Emiel didn’t pause or even look at her. “Leave me alone,” he growled, and did an abrupt about face, pulling open the door tothe basement and disappearing through it. A gray blur darted through the gap just before it closed, and a second later, the sound of a lock being engaged echoed around the hallway with a decisive click.

Byron stalked past us without pausing or looking back, heading for the kitchen—and, I suspected, more specifically the booze cabinet. Mia, Zalen, and I stood frozen in place, three points of an exhausted and bewildered triangle.

“He’s seemed lucid ever since he woke up from being knocked out,” Zalen said, when the silence threatened to grow too heavy. “I don’t think any bones are broken, amazingly enough. We all need rest. Let’s give him a few hours to decompress, then I’ll try talking to him again when I’m not so tired I can’t see straight.”

Misgivings fluttered around me like a flock of startled sparrows.

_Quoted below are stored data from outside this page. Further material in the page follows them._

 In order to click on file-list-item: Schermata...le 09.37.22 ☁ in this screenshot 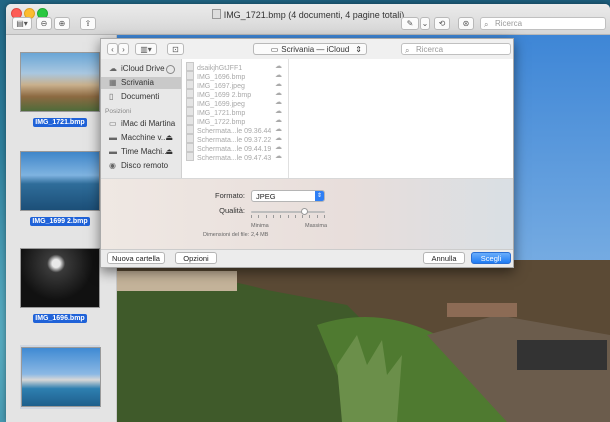, I will do `click(235, 139)`.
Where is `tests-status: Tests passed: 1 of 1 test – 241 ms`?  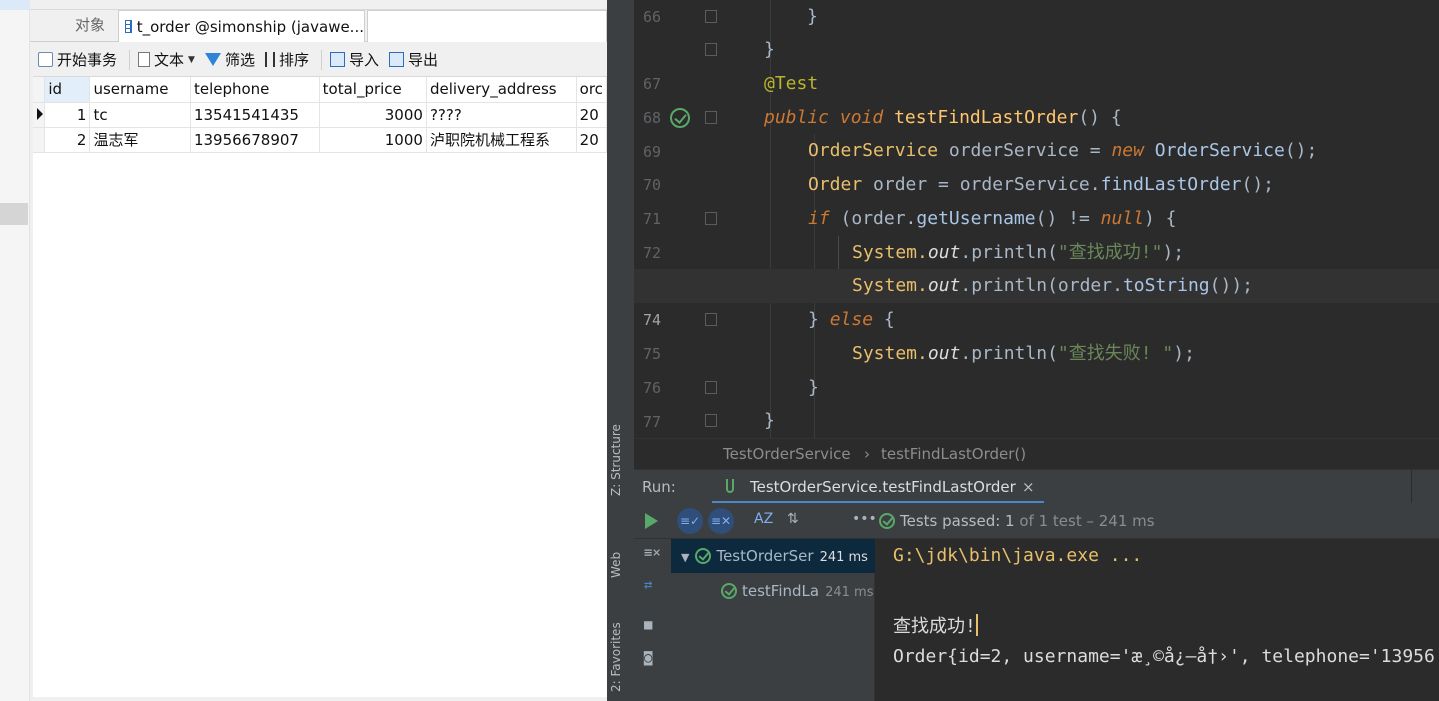
tests-status: Tests passed: 1 of 1 test – 241 ms is located at coordinates (1017, 521).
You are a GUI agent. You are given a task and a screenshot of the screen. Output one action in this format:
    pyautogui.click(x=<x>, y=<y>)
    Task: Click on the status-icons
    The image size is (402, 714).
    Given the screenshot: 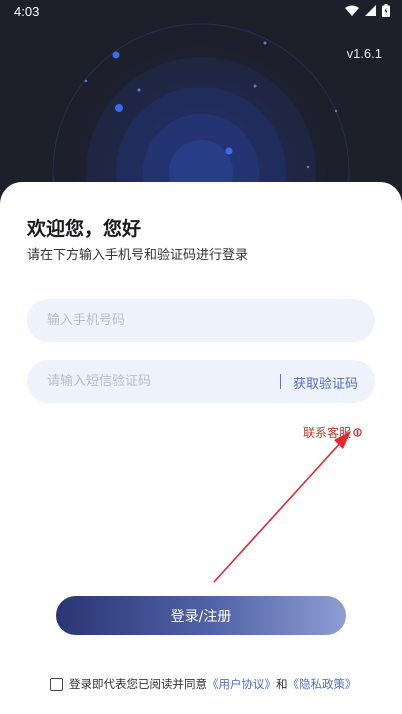 What is the action you would take?
    pyautogui.click(x=368, y=10)
    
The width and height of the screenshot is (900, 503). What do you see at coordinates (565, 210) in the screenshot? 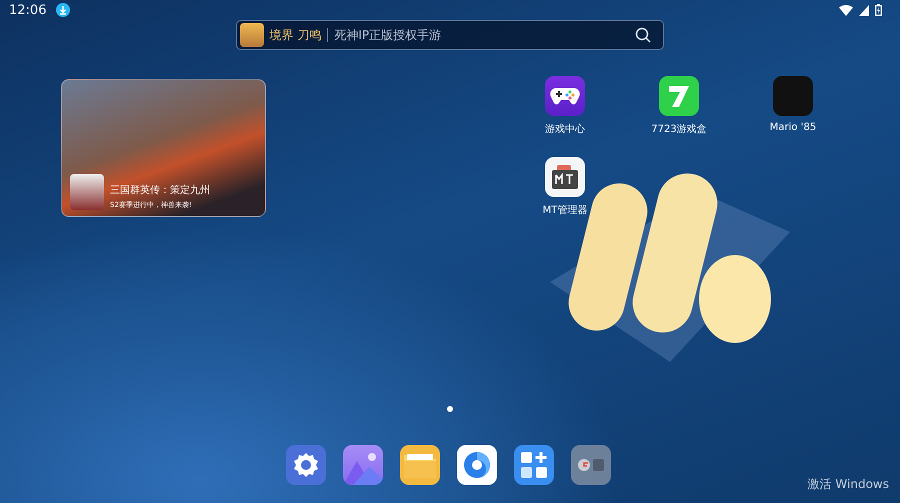
I see `app-label: MT管理器` at bounding box center [565, 210].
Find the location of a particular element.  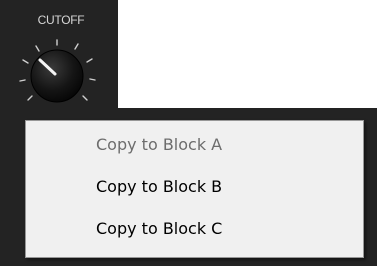

menu-item-copy-to-block-a: Copy to Block A is located at coordinates (194, 145).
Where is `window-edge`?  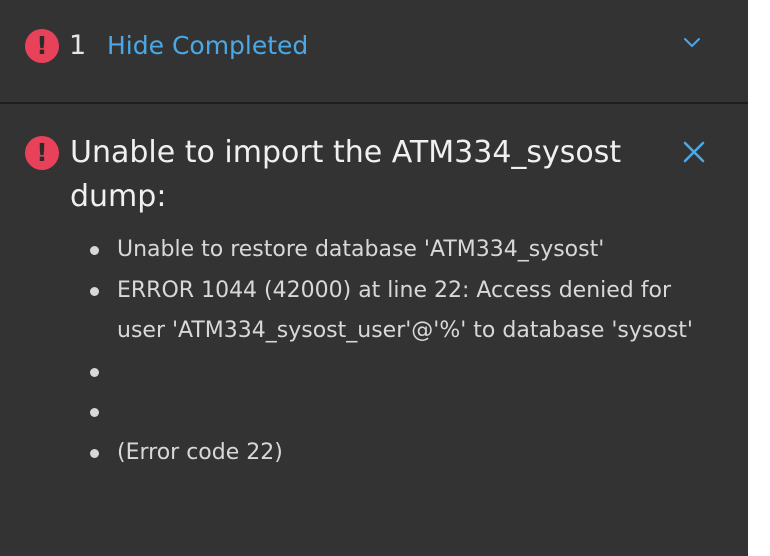 window-edge is located at coordinates (759, 278).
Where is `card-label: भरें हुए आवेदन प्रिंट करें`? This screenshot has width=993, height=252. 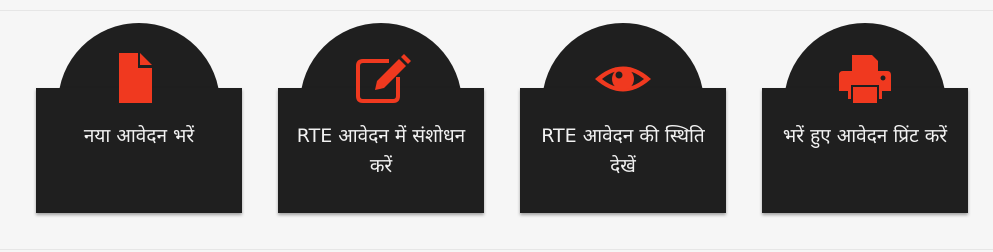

“I don’t like this, Zalen,” Mia said, in the understatement of the decade.

“I know,” Zalen said. “I don’t like it, either. I’m sorry, you two.”

I wanted to ask what the hell he had to be sorry about, but actually forming the words felt like an insurmountable task.

“Get some rest,” he repeated. “Maybe things will look different in the morning.”

He didn’t sound like he believed it. With a final long look at the door, he turned and headed up the stairs toward his bedroom on the second floor. Mia stared after him helplessly, then turned toward the locked door with a look of betrayal.